It’s not unusual for TV to fast-track medical innovation. Take the current season of Gray’s Anatomy, which featured a major storyline about a “cure” for Parkinson’s disease. The drama series followed a team of researchers and doctors as they used a groundbreaking surgical procedure using skin-derived stem cells.
In real life, despite decades of research and huge gains in technical knowledge around stem cell therapies for Parkinson’s disease, those treatments remain out of reach for most people with the disease. Parkinson’s is a brain disorder that worsens over time and causes the death of certain nerve cells that normally produce dopamine, which helps coordinate muscle movement. The most commonly used surgical treatment for Parkinson’s is deep brain stimulationwhich delivers electrical pulses to brain areas affecting motor symptoms, such as tremors and rigidity.
Still, given the stakes of this chronic progressive neurological disease facing about 1 million Americans, it’s worth unpacking just how far-fetched the Hollywood depiction is – or isn’t.
A TV-Ready Stem Cell Breakthrough
On the show, doctors take stem cells from a skin biopsy of a character with Parkinson’s disease and, “through a complex process,” transform those cells into dopamine-producing cells. People with Parkinson’s typically have low dopamine levels in the putamen, a part of the brain involved in movement. By injecting new dopamine-producing cells into the character’s forebrain, where the putamen is found, the doctors aim to boost dopamine levels.
The procedure kicks off with a CT scan, which gives the surgical team images of what’s described as “an interactive 3D roadmap” of the character’s brain. After a few more quick steps – including drilling of burr holes to prevent pressure from building up in the brain – a robotic arm brings a hollow needle into place. A researcher then removes the stem cells from a cooler and examines them under a microscope to confirm that enough cells are alive. Finally, the cells are injected into the character’s forebrain, starting with one side and then moving to the other.
Much of what’s depicted on the show is realistic – if simplified and futuristic – according to Willard Kasoff, MD, an associate professor of neurosurgery at the Lewis Katz School of Medicine at Temple University and director of stereotactic and functional neurosurgery at Temple University Hospital.
“It’s not science fiction, but it’s a future show,” he says.
The Reality of Stem Cell Treatments for Parkinson’s Disease
There have been several exciting stem cell innovations targeting Parkinson’s in recent years that, on the surface, are reminiscent of Gray’s Anatomy‘s televised “cure.”
In 2017 and 2018, for instance, doctors reprogrammed skin cells taken from a person with Parkinson’s to create “replacement dopamine neurons, ” which got implanted into the person’s brain. More recently, a clinical trial involved injecting stem cells into the brains of people with Parkinson’s in order to restore their dopamine levels, complete with a GPS-like brain scan showing neurosurgeons where to inject the cells. Upcoming clinical trials will also use Parkinson’s patients’ skin cells to produce replacement dopamine neurons for transplantation.
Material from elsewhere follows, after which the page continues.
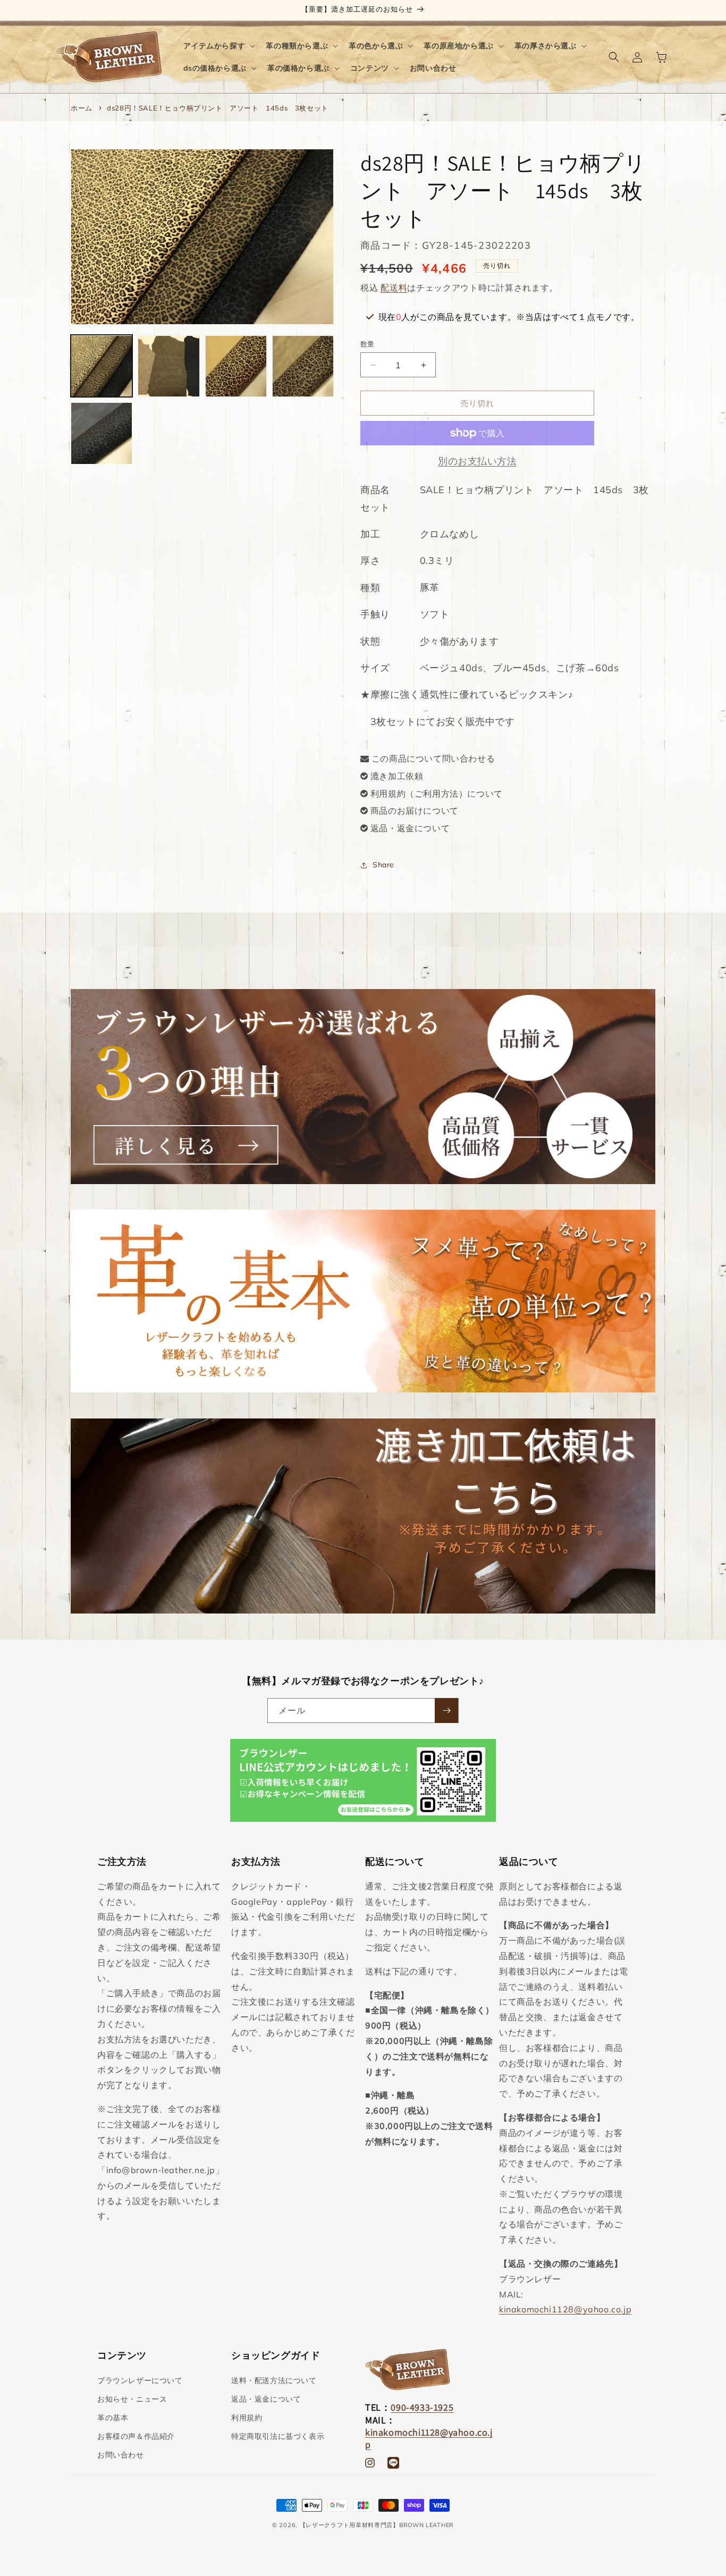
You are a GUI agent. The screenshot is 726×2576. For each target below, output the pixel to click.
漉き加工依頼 (396, 776)
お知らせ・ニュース (132, 2399)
But such treatments will not necessarily be widely available anytime soon, according to Kasoff. “Cell transplantation is incredibly difficult and complicated,” he says. “It’s been worked on for decades, and it’s still early, early research trials. So even that kind of therapy is likely years and years away.”
Some of therapies rely on genetic engineering to convert stem cells into neural progenitor cells, which can change into various cell types found in the brain – a process known as differentiating. Neurosurgeons can also direct how neural progenitor cells change, such as guiding them to become dopamine neurons. The hope is that once those cells are transplanted into the brain, they’ll “figure out what to do, or be told what to do by the surrounding cells,” says Kasoff.
A Future Cure?
Even if the trials succeed, they may not represent a cure. Because the treatments are directed at the putamen and the substantia nigra (an area where neuron loss can affect dopamine levels), they only address motor symptoms. Parkinson’s disease also affects thinking skills, balance, and other functions throughout the body. Cognitive decline can lead to dementia and death.
“The idea that you can cure Parkinson’s by putting cells in the substantia nigra or the putamen is probably not true,” Kasoff says.
Also, Parkinson’s is often thought of as a disease of one cell type: the dopaminergic cells in the substantia nigra. But in reality, Kasoff explains, it’s likely a disease with “thousands of cell types,” which makes any potential stem cell-derived cure extremely complex. Type 1 diabetes, on the other hand, is a disease of only one cell type, and new treatments using insulin-producing cells derived from stem cells could amount to a cure.
As for Parkinson’s, says Kasoff, “it may be that the next stem cell trial hits the jackpot, and then we’ll be on to the next step.” That could mean figuring out where to transplant stem cells for the cognitive and balance-related symptoms of the disease, for instance.
Ultimately, he says, “the hope is that what happens on the show is exactly what will happen at some point in the future.”